## CONSIGNE DONNÉE
Recopiez mot pour mot toutes les lignes ci-dessous.

## DONNÉES D'ENTRÉE
= = = =
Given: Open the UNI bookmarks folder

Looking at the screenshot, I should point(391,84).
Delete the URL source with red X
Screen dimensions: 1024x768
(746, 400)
= = = =
## RÉSULTAT DE L'EXERCICE
Given: Open the UNI bookmarks folder

Looking at the screenshot, I should point(391,84).
Delete the URL source with red X
Screen dimensions: 1024x768
(746, 400)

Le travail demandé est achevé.